Work to be completed:
Both the line with "Task: Collapse the DataFlair root folder" and the line with "Given: Check the box for Pacifier chain" in the records below must appear in the output, along with every line between them, exactly and with nothing added.

=== Section Start ===

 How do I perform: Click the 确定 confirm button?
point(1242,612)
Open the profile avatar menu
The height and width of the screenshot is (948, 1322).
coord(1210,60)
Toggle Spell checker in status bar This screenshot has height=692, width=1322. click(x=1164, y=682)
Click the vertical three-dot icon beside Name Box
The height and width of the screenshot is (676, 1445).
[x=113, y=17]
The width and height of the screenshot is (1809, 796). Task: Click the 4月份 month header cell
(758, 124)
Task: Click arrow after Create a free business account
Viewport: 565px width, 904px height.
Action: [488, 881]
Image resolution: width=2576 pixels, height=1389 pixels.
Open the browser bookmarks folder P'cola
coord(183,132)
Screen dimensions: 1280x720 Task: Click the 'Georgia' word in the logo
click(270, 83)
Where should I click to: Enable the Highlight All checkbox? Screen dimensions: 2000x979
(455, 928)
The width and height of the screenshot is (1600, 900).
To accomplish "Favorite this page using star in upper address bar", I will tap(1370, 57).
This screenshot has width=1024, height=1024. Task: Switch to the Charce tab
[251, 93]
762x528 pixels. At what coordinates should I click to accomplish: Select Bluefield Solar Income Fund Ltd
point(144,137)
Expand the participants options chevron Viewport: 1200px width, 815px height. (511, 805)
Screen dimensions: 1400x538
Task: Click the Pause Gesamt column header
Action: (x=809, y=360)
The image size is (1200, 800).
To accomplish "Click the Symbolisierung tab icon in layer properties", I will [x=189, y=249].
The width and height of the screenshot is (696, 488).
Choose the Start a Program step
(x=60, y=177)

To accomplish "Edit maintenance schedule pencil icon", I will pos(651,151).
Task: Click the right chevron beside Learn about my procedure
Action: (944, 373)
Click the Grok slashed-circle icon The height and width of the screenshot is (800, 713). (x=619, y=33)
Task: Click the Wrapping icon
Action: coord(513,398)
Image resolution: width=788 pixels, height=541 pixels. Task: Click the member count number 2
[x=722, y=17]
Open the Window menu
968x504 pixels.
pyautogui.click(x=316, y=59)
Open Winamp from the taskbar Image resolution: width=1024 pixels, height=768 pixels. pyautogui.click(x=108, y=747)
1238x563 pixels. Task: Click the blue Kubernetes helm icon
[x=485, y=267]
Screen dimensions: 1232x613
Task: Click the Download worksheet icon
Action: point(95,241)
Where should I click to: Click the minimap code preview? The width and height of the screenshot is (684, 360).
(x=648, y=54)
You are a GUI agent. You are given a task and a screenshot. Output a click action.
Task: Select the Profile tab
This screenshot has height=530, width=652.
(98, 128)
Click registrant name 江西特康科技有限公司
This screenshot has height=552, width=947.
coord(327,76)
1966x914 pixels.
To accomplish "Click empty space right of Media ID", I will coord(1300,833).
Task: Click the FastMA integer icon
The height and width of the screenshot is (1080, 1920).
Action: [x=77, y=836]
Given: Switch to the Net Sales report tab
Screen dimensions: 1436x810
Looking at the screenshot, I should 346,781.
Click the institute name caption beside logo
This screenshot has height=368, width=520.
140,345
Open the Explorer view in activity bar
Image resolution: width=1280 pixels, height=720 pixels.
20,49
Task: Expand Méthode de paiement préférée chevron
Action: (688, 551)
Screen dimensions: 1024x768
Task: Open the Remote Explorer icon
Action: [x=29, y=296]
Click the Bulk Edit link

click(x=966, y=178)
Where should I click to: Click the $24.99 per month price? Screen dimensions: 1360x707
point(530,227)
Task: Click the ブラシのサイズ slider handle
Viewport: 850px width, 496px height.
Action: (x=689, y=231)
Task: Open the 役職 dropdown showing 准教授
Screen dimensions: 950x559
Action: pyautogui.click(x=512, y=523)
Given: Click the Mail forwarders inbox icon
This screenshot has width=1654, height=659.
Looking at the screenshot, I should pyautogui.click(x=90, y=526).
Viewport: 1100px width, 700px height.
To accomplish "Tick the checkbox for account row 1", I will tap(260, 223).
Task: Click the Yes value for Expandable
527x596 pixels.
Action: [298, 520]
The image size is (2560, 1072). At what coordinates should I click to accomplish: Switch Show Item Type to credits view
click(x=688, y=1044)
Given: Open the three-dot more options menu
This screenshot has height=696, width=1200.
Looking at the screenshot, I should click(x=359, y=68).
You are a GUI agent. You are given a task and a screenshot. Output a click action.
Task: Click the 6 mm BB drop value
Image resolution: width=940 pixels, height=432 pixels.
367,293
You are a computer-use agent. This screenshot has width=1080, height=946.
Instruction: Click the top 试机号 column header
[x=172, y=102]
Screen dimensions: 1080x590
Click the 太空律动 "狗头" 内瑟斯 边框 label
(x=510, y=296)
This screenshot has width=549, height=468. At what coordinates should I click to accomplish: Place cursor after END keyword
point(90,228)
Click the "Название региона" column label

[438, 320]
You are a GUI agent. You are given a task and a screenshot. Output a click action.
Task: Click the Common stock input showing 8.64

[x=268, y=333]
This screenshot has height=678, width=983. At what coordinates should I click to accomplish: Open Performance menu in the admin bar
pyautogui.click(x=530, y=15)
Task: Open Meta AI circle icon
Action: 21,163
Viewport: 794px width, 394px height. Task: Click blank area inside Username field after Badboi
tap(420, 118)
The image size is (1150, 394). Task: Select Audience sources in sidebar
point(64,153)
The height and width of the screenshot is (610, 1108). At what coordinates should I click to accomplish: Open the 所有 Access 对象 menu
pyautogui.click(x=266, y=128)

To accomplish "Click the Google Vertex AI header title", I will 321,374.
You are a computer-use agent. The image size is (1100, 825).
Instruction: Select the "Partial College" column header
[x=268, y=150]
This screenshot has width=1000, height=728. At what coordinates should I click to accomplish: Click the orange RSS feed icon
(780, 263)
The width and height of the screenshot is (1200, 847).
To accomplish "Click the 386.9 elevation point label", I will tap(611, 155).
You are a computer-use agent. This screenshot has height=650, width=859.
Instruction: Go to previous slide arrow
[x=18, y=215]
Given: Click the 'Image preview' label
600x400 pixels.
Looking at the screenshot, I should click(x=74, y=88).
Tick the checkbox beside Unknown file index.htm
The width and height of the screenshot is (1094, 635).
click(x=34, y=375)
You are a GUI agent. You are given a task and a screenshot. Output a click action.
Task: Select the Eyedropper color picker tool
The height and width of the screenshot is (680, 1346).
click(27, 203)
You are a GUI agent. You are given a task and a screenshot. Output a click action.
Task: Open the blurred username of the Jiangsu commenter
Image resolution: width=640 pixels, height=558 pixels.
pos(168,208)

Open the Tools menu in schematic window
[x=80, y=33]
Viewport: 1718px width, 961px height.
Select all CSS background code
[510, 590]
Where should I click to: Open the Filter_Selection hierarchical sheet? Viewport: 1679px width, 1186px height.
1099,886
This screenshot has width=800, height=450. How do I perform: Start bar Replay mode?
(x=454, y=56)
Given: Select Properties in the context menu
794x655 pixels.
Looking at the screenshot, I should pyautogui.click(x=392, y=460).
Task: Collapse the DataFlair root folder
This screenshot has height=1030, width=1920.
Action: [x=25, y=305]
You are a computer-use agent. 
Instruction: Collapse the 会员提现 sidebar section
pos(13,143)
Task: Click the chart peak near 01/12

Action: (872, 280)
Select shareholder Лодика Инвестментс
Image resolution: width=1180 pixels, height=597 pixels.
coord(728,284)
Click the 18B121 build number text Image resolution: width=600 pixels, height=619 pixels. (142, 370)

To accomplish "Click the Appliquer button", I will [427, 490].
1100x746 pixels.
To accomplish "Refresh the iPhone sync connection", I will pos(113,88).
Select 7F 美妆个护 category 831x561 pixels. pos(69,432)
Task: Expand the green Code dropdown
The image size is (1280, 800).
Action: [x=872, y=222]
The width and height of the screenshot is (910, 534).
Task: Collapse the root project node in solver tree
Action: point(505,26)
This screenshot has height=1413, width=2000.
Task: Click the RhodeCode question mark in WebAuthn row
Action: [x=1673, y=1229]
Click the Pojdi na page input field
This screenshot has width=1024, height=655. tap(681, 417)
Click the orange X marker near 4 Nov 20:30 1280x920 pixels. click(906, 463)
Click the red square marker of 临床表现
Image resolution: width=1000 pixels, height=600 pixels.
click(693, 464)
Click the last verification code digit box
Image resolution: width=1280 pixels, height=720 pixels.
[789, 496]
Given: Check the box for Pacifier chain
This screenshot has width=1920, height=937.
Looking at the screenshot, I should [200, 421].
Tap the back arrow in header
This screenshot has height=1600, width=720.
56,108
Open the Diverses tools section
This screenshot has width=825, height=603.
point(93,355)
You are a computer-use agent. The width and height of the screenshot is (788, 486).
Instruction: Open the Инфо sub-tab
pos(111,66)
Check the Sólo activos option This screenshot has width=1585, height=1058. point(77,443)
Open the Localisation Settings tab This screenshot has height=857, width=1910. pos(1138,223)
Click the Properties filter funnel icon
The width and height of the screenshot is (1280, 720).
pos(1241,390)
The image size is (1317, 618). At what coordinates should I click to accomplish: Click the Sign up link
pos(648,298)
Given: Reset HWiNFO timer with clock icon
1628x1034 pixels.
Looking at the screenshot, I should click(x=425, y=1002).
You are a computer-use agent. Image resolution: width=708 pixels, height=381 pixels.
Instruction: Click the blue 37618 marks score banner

=== Section End ===

Worked solution:
Task: Collapse the DataFlair root folder
This screenshot has height=1030, width=1920.
Action: [x=25, y=305]
You are a computer-use agent. 
Instruction: Collapse the 会员提现 sidebar section
pos(13,143)
Task: Click the chart peak near 01/12

Action: (872, 280)
Select shareholder Лодика Инвестментс
Image resolution: width=1180 pixels, height=597 pixels.
coord(728,284)
Click the 18B121 build number text Image resolution: width=600 pixels, height=619 pixels. (142, 370)

To accomplish "Click the Appliquer button", I will [427, 490].
1100x746 pixels.
To accomplish "Refresh the iPhone sync connection", I will pos(113,88).
Select 7F 美妆个护 category 831x561 pixels. pos(69,432)
Task: Expand the green Code dropdown
The image size is (1280, 800).
Action: [x=872, y=222]
The width and height of the screenshot is (910, 534).
Task: Collapse the root project node in solver tree
Action: point(505,26)
This screenshot has height=1413, width=2000.
Task: Click the RhodeCode question mark in WebAuthn row
Action: [x=1673, y=1229]
Click the Pojdi na page input field
This screenshot has width=1024, height=655. tap(681, 417)
Click the orange X marker near 4 Nov 20:30 1280x920 pixels. click(906, 463)
Click the red square marker of 临床表现
Image resolution: width=1000 pixels, height=600 pixels.
click(693, 464)
Click the last verification code digit box
Image resolution: width=1280 pixels, height=720 pixels.
[789, 496]
Given: Check the box for Pacifier chain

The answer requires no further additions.